Material provided
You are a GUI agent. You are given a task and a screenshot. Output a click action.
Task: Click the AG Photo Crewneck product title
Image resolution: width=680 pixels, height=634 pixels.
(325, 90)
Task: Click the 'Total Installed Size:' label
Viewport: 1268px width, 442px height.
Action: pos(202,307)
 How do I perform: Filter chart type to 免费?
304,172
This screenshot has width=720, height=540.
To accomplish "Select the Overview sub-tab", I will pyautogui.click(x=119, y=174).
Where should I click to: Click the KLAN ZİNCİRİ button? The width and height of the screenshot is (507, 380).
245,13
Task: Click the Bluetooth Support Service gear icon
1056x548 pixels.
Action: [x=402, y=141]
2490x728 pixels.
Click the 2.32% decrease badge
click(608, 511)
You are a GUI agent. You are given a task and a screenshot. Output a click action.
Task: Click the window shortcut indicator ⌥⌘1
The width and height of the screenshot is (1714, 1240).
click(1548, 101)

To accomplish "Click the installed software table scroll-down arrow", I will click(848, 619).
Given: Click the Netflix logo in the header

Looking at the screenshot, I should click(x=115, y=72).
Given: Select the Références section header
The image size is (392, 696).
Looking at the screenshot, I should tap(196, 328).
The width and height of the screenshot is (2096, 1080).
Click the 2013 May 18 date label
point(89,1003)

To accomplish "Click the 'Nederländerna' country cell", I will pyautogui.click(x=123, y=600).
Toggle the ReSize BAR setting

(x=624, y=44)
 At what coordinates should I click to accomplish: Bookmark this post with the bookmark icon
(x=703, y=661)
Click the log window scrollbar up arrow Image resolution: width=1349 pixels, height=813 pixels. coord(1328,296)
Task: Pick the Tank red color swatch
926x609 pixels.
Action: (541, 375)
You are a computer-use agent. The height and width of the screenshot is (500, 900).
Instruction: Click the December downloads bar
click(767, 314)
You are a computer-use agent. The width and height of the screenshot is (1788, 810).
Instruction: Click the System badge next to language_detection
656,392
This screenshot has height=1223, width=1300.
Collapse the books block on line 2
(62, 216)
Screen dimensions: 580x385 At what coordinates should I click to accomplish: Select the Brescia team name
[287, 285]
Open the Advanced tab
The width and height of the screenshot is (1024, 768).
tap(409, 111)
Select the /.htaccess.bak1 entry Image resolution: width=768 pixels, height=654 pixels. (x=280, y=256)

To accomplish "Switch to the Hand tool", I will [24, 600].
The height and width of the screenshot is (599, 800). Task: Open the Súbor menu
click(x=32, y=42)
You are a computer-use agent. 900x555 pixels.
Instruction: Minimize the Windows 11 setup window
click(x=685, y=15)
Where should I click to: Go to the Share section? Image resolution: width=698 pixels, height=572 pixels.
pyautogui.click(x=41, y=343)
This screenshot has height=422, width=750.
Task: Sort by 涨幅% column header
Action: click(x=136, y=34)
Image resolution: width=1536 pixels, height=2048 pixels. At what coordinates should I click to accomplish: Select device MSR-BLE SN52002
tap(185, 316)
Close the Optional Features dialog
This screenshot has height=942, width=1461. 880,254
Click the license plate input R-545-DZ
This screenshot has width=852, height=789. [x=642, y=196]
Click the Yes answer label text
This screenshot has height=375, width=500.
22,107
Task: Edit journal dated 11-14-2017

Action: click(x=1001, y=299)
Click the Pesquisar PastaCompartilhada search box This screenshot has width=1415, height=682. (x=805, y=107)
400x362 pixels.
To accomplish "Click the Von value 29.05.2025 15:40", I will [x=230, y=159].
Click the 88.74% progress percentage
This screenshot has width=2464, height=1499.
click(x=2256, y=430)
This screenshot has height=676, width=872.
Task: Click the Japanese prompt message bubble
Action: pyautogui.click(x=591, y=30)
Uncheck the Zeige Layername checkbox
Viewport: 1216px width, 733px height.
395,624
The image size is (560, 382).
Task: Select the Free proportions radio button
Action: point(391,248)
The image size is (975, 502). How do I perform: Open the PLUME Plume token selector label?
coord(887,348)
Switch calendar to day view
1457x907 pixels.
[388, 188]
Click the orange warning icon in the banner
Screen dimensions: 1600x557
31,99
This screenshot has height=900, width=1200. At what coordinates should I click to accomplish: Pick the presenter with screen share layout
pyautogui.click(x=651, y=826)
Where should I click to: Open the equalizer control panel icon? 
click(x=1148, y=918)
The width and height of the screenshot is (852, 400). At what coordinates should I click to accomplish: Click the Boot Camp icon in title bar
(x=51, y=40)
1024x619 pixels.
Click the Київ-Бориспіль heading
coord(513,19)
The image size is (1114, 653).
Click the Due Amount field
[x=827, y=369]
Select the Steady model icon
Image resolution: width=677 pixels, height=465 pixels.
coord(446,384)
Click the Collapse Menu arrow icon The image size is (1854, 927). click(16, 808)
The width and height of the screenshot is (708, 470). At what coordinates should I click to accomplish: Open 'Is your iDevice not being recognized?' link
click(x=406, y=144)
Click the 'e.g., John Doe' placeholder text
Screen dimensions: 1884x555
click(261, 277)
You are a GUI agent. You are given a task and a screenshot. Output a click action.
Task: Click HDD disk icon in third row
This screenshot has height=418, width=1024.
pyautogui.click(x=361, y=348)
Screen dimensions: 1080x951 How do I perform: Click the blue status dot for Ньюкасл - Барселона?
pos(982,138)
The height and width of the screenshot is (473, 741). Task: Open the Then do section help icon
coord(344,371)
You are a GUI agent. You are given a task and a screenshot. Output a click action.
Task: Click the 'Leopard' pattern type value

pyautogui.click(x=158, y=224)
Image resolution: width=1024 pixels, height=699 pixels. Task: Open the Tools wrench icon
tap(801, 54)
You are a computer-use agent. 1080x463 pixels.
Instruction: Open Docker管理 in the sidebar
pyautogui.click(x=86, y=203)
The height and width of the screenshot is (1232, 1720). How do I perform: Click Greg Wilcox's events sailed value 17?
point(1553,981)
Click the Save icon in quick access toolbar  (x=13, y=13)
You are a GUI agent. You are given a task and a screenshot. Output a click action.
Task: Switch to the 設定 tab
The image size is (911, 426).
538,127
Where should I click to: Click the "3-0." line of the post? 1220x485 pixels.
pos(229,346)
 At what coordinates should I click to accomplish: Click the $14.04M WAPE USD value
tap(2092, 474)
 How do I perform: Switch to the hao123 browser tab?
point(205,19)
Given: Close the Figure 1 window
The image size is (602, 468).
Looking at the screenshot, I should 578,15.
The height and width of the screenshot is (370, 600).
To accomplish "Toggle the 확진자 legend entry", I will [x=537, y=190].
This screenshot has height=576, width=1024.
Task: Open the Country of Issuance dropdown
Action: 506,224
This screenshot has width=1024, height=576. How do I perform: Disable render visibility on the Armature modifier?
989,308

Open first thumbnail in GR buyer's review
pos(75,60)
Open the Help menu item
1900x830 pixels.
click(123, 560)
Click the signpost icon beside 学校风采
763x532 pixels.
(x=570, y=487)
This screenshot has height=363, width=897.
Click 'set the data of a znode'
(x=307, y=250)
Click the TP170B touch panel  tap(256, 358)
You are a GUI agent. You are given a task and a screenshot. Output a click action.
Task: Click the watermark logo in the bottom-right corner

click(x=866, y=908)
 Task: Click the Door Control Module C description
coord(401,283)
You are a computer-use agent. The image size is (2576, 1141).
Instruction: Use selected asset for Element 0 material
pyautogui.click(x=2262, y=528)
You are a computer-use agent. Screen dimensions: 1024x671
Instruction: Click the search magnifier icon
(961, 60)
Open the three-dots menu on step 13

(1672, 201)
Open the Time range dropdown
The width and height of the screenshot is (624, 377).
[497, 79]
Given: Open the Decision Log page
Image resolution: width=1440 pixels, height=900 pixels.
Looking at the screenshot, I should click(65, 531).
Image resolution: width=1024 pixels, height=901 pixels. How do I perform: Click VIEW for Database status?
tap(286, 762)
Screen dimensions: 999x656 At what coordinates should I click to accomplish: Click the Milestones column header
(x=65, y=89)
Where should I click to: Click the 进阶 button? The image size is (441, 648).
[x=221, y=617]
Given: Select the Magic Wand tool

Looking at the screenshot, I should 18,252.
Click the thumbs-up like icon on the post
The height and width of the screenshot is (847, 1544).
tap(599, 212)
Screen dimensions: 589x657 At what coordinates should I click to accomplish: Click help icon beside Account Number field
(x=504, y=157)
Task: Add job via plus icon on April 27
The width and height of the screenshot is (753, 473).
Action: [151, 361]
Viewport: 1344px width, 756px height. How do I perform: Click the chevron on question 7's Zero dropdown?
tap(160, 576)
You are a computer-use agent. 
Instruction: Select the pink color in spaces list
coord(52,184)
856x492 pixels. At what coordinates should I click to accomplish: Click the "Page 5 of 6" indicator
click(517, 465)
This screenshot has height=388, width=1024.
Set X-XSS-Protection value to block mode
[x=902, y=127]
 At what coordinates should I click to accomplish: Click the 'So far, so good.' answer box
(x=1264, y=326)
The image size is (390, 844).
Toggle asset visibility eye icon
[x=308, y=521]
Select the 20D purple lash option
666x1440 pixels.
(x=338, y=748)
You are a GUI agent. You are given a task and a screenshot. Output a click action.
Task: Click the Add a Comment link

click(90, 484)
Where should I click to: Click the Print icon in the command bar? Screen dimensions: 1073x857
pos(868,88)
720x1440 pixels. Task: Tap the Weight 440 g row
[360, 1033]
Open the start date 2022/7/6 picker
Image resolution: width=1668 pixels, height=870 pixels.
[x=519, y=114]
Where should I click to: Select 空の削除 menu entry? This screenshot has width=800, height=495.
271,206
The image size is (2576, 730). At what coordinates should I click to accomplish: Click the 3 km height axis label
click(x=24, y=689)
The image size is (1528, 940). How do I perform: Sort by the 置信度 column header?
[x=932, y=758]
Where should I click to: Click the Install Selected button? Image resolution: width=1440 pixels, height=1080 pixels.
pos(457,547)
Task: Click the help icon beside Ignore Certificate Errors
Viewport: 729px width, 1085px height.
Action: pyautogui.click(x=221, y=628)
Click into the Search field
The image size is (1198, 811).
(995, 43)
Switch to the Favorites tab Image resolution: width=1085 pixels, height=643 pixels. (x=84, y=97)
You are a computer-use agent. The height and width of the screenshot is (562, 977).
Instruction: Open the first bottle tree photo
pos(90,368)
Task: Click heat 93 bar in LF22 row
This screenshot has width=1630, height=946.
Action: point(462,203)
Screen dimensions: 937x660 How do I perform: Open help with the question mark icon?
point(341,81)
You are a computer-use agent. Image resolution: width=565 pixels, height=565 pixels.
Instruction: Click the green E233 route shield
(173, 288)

To do
Where a line of the records holds the word "arrow", copy that line.

Solution to the exercise
To accomplish "Click the installed software table scroll-down arrow", I will click(848, 619).
Click the log window scrollbar up arrow Image resolution: width=1349 pixels, height=813 pixels. coord(1328,296)
Click the Collapse Menu arrow icon The image size is (1854, 927). click(16, 808)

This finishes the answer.